Gold price steady, China adds more metal to reserves

Otmane El Rhazi from The Bullion Desk.

Gold was steady on Tuesday morning in London around $1,120 while investors remain on the sidelines ahead of the Federal Open Market Committee meeting next week.

The spot gold price was little changed at $1,120.50/1,120.90 per ounce, still around its lowest in two weeks. Trade has ranged narrowly from $1,118.70 to $1,122.20 so far.

“Since next week’s meeting could point the way forward (the Fed may raise interest rates again for the first time since mid-2006), gold is unlikely to do much else until then,” Commerzbank noted.

The odds of the US central bank lifting rates from near-zero levels this month is at 32 percent, ANZ Research said on Tuesday in a report.

“The market seems to be betting that concerns over the Chinese economy and the associated financial market volatility will be enough to stay the Fed’s hand, although there are sound domestic grounds for the Fed to start hiking,” it said.

The latest Chinese trade data further underlined the slowing pace of growth in the country – imports fell 14.3 percent in August in yuan-denominated terms while exports fell 6.1 percent.

“Although we feel the precious metals are oversold, especially the industrial precious metals, investor appetite remains weak,” FastMarkets head of research William Adams said.

“Gold is in the same boat but it may be thrown a life-line if investors start to get more concerned about the contagion from China and the impact that has on emerging market economies and currencies,” he added.

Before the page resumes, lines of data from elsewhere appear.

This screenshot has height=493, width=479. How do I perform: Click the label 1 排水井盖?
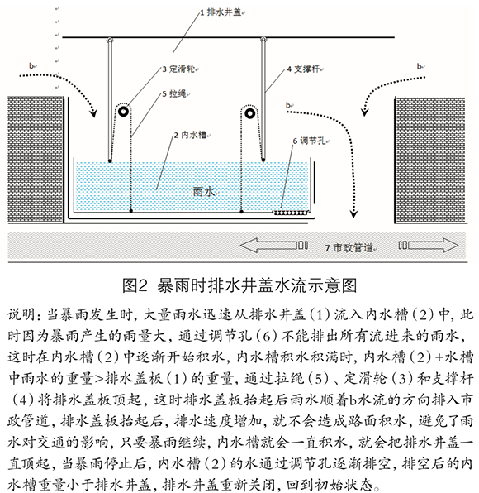[221, 12]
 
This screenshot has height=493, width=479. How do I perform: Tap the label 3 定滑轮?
[178, 69]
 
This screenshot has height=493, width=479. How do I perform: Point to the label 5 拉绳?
[174, 93]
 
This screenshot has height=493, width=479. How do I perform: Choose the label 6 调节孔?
[309, 141]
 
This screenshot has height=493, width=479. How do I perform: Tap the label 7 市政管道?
[349, 248]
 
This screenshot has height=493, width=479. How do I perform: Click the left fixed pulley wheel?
[123, 112]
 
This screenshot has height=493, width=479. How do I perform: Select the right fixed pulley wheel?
[249, 113]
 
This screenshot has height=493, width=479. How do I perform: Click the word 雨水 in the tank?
[204, 191]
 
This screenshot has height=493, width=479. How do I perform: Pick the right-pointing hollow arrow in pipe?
[429, 245]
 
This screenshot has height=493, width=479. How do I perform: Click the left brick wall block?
[36, 160]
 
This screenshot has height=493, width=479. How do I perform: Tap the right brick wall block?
[429, 160]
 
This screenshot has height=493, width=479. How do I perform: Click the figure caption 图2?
[135, 285]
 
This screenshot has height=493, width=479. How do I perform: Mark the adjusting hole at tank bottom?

China increased its reserves of gold by 16 tonnes in August on top of the 19 tonnes added in July, the People’s Bank of China (PBoC) said.

This is the second monthly update since the PBoC said it would follow the IMF’s reporting system on state reserves although the news “went virtually unnoticed by the market”, Commerzbank noted.

In other economic data, the German trade balance was better than expected but the French number disappointed. The EU revised GDP for the second quarter was 0.4 percent against the previous 0.3 percent.

Data from the US this afternoon includes the NFIB small business index, the labour market conditions index and consumer credit.

In the other metals, silver was little changed again at $14.66/14.71 per ounce, while platinum climbed $12 to $996/1,001 and palladium at $586/591 was $7 higher.

According to the World Platinum Investment Council (WPIC), the platinum market was better supplied in the second quarter than in the first due to higher mining production in South Africa and increased recycling supply from the automotive and jewellery industries.

The WPIC expects a supply deficit of 445,000 ounces for the year as a whole – considerably higher than its May estimate, Commerzbank noted.